Thursday, December 6, 2007

Getting it down on paper....

This is a probably futile attempt to organise my thoughts regarding all the creative ideas and concepts which make an impact upon me. How to structure what is thought or done or discarded should, in effect, when collected explain a great many of the complex narratives which in turn reveal the creative life of the individual. As a writer and artist whose initial drive is directed towards recording on paper and preserving for posterity (really ? he asks himself). In fact the intimate artistic history of impulse, impetus and imposition would definitely seem to make the base foundation of the examined life that of the Journal. Whether that can successfully record both stream of consciousness and external stimuli is a cunning plan born out of the mind of a collector and a creator.

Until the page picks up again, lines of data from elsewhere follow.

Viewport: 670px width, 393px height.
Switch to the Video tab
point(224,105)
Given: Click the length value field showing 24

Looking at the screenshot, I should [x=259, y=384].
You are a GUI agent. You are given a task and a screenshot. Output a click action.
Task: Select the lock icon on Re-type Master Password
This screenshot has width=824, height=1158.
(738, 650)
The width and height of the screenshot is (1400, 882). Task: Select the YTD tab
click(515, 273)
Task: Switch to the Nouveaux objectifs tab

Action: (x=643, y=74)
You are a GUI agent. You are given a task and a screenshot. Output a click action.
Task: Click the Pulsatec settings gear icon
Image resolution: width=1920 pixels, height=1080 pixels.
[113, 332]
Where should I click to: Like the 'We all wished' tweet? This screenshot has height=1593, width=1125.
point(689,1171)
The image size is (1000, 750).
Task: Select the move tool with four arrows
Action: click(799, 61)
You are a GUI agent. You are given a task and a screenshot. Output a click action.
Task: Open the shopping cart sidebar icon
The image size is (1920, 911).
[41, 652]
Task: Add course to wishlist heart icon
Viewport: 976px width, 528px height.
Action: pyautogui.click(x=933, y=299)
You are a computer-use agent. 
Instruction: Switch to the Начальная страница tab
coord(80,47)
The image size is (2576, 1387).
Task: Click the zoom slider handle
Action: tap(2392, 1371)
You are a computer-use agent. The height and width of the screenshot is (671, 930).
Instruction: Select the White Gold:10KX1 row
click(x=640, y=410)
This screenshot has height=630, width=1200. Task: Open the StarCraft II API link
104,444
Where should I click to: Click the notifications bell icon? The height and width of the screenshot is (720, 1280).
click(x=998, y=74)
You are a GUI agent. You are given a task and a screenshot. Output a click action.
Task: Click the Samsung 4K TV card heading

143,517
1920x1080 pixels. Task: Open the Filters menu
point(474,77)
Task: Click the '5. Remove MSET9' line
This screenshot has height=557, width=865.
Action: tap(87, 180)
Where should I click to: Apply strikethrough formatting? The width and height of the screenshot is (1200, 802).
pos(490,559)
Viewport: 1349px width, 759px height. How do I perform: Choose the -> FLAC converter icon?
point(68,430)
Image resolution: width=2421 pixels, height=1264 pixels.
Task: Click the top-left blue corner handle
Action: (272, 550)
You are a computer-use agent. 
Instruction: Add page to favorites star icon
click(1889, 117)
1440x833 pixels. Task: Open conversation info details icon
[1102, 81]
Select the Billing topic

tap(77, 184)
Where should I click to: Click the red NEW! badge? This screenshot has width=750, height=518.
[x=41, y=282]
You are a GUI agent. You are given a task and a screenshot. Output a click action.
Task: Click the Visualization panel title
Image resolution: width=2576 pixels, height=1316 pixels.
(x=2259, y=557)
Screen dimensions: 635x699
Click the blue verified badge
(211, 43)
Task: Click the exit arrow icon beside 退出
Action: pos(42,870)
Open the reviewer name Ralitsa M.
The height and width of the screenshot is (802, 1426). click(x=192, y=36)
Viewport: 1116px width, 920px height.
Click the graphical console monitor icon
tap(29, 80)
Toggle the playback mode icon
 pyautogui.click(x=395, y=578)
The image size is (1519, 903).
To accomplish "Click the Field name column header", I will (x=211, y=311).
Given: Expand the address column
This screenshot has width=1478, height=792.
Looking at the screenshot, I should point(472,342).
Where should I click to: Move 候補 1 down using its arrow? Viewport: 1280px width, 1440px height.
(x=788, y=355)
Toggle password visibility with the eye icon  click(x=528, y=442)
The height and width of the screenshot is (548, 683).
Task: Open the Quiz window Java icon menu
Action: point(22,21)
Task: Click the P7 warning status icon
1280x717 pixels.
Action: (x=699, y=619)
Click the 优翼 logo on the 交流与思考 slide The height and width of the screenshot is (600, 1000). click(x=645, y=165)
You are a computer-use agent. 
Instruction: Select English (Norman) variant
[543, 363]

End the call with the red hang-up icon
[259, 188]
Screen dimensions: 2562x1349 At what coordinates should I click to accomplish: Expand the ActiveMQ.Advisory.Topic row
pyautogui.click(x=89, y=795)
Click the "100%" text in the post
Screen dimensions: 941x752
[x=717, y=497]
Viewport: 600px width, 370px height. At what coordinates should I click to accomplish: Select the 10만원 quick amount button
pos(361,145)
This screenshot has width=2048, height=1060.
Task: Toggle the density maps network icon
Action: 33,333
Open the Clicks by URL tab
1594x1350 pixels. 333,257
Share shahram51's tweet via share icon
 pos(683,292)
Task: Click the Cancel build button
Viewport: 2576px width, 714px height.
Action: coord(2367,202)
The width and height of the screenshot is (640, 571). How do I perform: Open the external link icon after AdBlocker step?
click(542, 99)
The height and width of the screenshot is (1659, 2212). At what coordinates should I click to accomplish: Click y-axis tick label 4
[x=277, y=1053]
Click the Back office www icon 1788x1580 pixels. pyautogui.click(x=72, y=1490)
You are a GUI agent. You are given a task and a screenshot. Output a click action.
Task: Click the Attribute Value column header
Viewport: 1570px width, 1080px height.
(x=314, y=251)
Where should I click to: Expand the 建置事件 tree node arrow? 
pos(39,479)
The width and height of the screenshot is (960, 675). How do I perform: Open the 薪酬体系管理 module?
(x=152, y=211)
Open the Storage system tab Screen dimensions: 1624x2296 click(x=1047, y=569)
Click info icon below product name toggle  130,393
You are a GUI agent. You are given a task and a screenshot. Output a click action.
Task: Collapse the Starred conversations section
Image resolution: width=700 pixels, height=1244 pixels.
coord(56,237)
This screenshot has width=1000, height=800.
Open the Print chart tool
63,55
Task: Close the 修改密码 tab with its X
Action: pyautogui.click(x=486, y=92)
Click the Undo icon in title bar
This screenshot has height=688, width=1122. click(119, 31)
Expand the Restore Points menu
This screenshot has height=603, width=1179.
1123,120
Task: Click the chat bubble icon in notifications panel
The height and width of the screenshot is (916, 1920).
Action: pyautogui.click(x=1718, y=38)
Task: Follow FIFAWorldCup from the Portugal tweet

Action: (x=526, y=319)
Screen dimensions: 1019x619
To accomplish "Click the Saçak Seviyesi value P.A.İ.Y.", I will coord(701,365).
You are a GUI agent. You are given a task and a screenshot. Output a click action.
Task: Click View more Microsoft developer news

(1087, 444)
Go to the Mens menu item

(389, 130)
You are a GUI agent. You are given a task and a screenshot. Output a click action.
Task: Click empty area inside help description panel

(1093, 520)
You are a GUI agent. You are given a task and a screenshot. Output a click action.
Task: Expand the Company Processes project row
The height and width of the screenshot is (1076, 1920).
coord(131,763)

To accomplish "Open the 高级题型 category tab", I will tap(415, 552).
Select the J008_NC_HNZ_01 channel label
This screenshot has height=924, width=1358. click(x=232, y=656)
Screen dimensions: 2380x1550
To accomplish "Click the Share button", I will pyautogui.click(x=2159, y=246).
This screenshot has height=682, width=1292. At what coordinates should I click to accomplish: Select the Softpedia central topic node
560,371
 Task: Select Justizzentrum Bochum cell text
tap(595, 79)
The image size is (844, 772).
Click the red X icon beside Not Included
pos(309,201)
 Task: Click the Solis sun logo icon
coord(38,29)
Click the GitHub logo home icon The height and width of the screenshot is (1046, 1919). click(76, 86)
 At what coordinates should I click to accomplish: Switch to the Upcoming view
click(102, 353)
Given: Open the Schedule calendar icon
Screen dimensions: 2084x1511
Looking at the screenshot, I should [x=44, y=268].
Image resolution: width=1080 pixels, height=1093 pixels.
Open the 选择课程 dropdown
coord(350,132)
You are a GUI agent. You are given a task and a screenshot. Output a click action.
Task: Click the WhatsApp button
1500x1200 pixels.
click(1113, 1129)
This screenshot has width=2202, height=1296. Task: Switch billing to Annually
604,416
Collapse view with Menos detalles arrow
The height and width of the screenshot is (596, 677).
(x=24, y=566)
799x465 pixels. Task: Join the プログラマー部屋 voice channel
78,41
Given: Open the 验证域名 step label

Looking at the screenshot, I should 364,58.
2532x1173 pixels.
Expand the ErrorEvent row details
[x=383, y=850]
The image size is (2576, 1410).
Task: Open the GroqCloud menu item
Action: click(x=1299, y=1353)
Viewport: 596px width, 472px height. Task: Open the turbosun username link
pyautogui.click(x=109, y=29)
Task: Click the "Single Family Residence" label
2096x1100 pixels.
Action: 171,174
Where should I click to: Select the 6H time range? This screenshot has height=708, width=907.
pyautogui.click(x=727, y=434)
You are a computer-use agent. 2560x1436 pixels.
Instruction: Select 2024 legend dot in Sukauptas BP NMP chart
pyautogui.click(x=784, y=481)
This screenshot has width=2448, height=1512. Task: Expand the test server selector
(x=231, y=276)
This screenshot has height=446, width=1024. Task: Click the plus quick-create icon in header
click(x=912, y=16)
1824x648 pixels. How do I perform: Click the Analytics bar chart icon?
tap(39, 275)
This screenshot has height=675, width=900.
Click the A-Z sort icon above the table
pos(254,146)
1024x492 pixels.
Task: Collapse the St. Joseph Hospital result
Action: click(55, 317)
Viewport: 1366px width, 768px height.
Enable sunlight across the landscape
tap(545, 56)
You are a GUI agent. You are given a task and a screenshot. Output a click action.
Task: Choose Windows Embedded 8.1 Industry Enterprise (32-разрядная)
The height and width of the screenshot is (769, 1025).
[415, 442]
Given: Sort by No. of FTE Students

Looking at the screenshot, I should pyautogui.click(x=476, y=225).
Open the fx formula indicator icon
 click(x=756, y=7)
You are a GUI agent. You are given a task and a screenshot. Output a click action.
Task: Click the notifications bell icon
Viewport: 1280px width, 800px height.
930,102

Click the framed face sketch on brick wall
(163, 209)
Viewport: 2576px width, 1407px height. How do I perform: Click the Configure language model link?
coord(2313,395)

How many of us lie awake at night with our brains fizzing with world-shatteringly brilliant dreams and need to write it down if only to grab some semblance of peace and quiet. Sometimes the idea is fine, sometimes it is rubbish but other schemes and schedules can easily develop out of this miasma of half-considered and semi-understood desires. If I had a copy of every doodle I had ever made or every quotation that ever attracted my attention, every book read and painting admired, every garden planned or rearranged would it help the process of creating art. I tend to regard every artistic or creative endeavour as being in some way linked. I like to keep archives of photographs that carry meaning. Imagery from magazines that arrests my attention. The thousands of volumes in my library that serve as a repository of reference material. I hoard pebbles, rocks, pieces of driftwood; all with colours and textures that for some reason have found a place in which to rest. The link between these collections and the creation of new art may possibly be argued for and be supportable (even if not immediately self evident) but the average person on the street who demands a "use" for an item might well be baffled.

The struggle towards creativity however has little to do with the concept of "average" and as in so many struggles what is most obvious is the confusion. It is in order to access the individual strands that combine intellectually, psychically, spiritually and even physically to create an artistic anything that I try to anatomize the elements of my own individuality. Yes it is self-absorbed but it looks both ways inwards and outwards. I am looking for connectivity between areas of interest and searching for the alliances between images collected and concepts explored. It is both academic and emotional moving between differing disciplines and entering into the shadows of areas not so seriously studied. Out of this navel-gazing and creative-stalking of myself I hope and aim to find out more about who I am and what I can do. If it reflects other elements of the environment that has designed me then so be it but this is a personal pilgrimage with all the overtones which that term can carry. To find the crux of creativity can bring both angst and absolution. To discover an intimacy of identity can forge either integration or isolation. To listen to the voices in your head and by mapping those personal perspectives you may begin to find a series of different directions in which to travel. The process is in the Journey.